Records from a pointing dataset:
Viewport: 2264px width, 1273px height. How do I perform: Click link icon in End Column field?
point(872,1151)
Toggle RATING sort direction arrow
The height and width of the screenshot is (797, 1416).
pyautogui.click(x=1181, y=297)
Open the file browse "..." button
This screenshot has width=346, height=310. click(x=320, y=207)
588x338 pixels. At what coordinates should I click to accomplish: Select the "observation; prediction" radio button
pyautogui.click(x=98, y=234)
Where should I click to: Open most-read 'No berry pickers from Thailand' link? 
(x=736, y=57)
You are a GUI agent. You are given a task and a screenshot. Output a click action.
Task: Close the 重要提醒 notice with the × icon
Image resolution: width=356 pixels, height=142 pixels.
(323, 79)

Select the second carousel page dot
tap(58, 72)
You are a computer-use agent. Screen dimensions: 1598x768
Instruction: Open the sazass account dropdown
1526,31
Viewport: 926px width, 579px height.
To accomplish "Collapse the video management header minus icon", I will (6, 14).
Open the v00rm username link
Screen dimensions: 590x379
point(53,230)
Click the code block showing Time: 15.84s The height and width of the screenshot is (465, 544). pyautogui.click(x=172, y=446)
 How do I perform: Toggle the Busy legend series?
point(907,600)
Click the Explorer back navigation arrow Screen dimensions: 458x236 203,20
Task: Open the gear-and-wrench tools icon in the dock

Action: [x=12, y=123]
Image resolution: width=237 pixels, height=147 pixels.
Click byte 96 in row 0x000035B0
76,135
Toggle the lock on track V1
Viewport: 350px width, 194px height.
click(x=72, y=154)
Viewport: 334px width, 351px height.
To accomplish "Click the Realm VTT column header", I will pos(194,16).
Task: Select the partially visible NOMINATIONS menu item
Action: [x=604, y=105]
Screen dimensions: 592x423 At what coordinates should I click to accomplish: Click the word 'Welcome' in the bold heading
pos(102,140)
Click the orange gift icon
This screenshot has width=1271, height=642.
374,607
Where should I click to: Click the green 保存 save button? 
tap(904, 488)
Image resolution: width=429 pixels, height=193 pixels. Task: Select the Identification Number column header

* **EXERCISE INSTRUCTIONS**
Give all of the lines above again, substituting "Window size" for every "Viewport" and leaving everything else unchanged.

* **SOLUTION BELOW**
Window size: 2264px width, 1273px height. How do I perform: Click link icon in End Column field?
point(872,1151)
Toggle RATING sort direction arrow
The height and width of the screenshot is (797, 1416).
pyautogui.click(x=1181, y=297)
Open the file browse "..." button
This screenshot has width=346, height=310. click(x=320, y=207)
588x338 pixels. At what coordinates should I click to accomplish: Select the "observation; prediction" radio button
pyautogui.click(x=98, y=234)
Where should I click to: Open most-read 'No berry pickers from Thailand' link? 
(x=736, y=57)
You are a GUI agent. You are given a task and a screenshot. Output a click action.
Task: Close the 重要提醒 notice with the × icon
Image resolution: width=356 pixels, height=142 pixels.
(323, 79)

Select the second carousel page dot
tap(58, 72)
You are a computer-use agent. Screen dimensions: 1598x768
Instruction: Open the sazass account dropdown
1526,31
Window size: 926px width, 579px height.
To accomplish "Collapse the video management header minus icon", I will (6, 14).
Open the v00rm username link
Screen dimensions: 590x379
point(53,230)
Click the code block showing Time: 15.84s The height and width of the screenshot is (465, 544). pyautogui.click(x=172, y=446)
 How do I perform: Toggle the Busy legend series?
point(907,600)
Click the Explorer back navigation arrow Screen dimensions: 458x236 203,20
Task: Open the gear-and-wrench tools icon in the dock

Action: [x=12, y=123]
Image resolution: width=237 pixels, height=147 pixels.
Click byte 96 in row 0x000035B0
76,135
Toggle the lock on track V1
Window size: 350px width, 194px height.
click(x=72, y=154)
Window size: 334px width, 351px height.
To accomplish "Click the Realm VTT column header", I will pos(194,16).
Task: Select the partially visible NOMINATIONS menu item
Action: [x=604, y=105]
Screen dimensions: 592x423 At what coordinates should I click to accomplish: Click the word 'Welcome' in the bold heading
pos(102,140)
Click the orange gift icon
This screenshot has width=1271, height=642.
374,607
Where should I click to: Click the green 保存 save button? 
tap(904, 488)
Image resolution: width=429 pixels, height=193 pixels. Task: Select the Identification Number column header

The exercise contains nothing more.